Lors de la traversée du bourg côtier de Futaba, dans la préfecture de Fukushima, Tatsuhiro Yamane s’efforce de paraître optimiste. La situation ne l’y invite pourtant guère. À droite de la route, sa petite voiture passe devant une ancienne boucherie, dont pas un·e seul·e client·e n’a dû franchir le seuil depuis une décennie. Le toit s’est effondré, des chiens errants divaguent au milieu des ruines. On aperçoit, juste derrière, les restes d’un bâtiment en briques qui fut autrefois une épicerie. Fenêtres crevées, comptoir déserté. La Shotengai, une ancienne rue commerçante, est à l’abandon.
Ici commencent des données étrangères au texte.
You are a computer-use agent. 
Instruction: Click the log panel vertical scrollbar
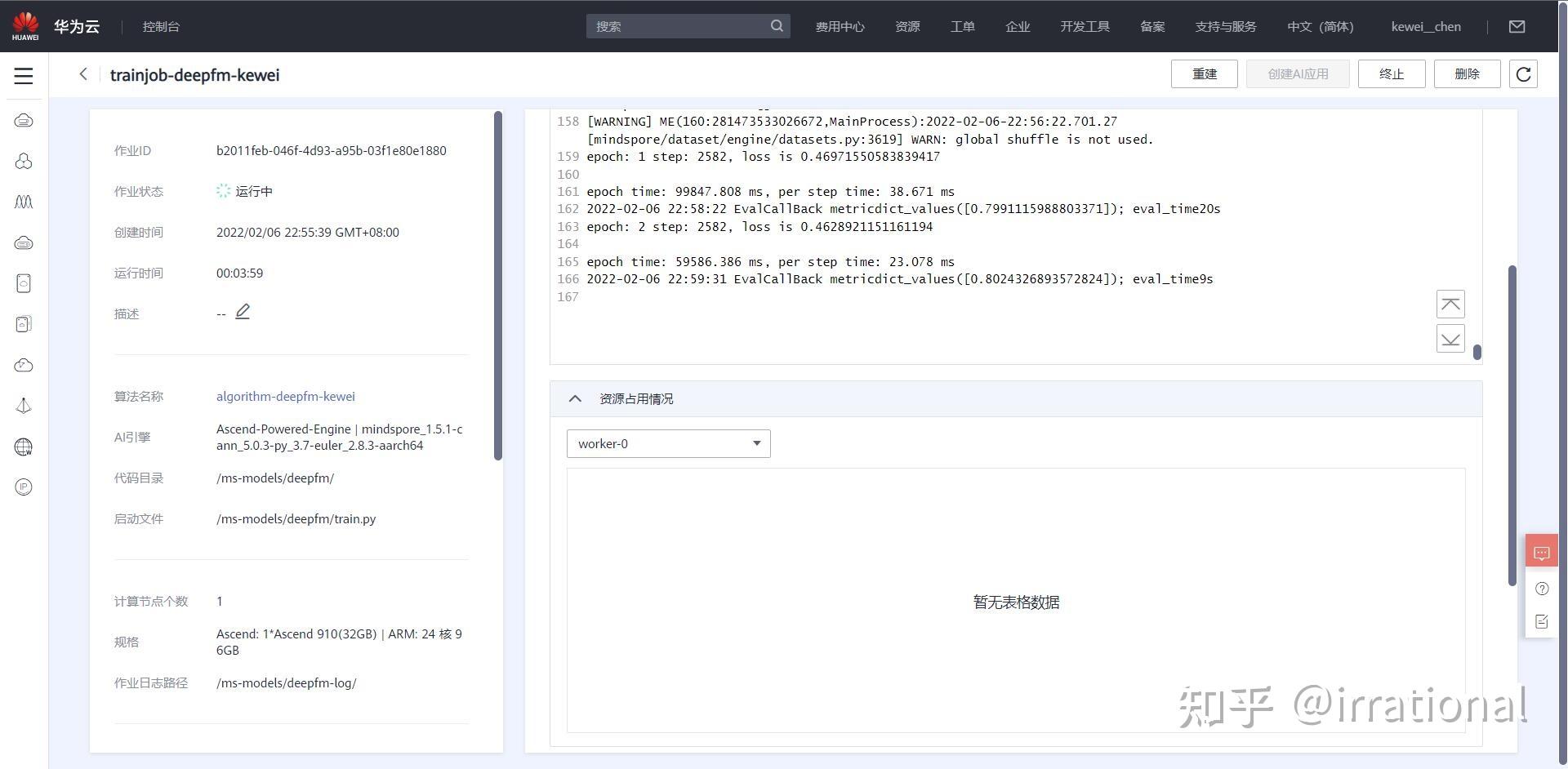coord(1477,353)
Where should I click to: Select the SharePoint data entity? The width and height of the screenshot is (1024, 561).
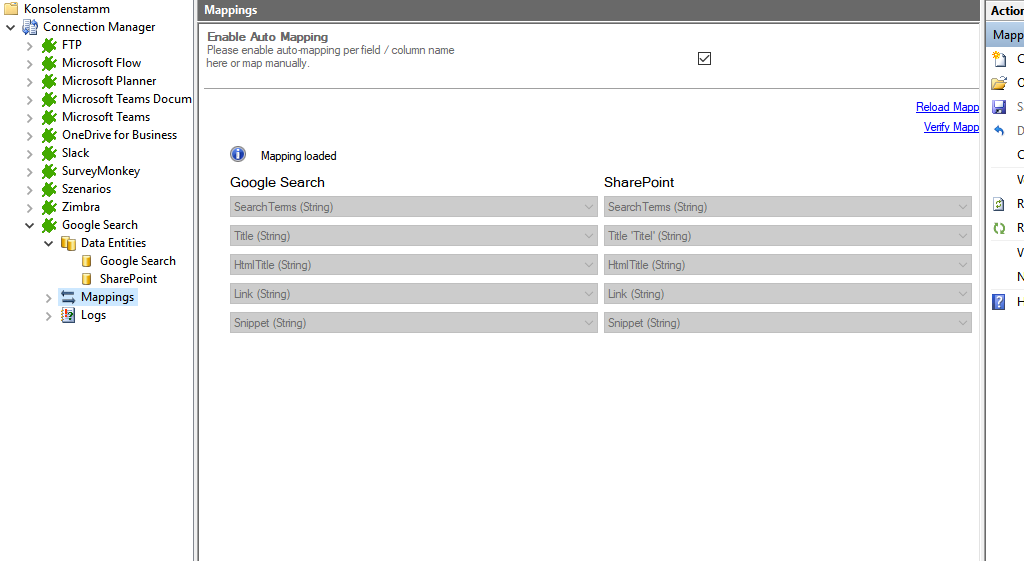click(128, 279)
La catastrophe nucléaire de Fukushima a fait de Futaba, au nord de Tokyo, une ville fantôme. « Le jour de la catastrophe, les gens ont eu deux heures pour rassembler leurs affaires et partir d’ici », raconte cet homme de 36 ans. Les six mille habitant·e·s ont dû être évacué·e·s, et aucun·e n’est revenu·e sur les lieux depuis. Yamane, qui siège au conseil de la ville, espère qu’une partie de ces gens pourront revenir l’an prochain. Il se veut confiant, même si dix pour cent seulement de la population de Futaba prépare effectivement son retour. Les jeunes familles, en particulier, ont pris racine ailleurs ou jugent trop dangereux de réintégrer leur ancien domicile. Elles craignent les radiations. Un compteur Geiger installé à demeure à la gare de Futaba affiche une exposition à la radioactivité de 0,25 microsievert par heure, la valeur limite étant fixée à 0,23. Dans la salle polyvalente, à plus d’un kilomètre de la rue commerçante, les dernières mesures indiquaient 2,88 microsieverts.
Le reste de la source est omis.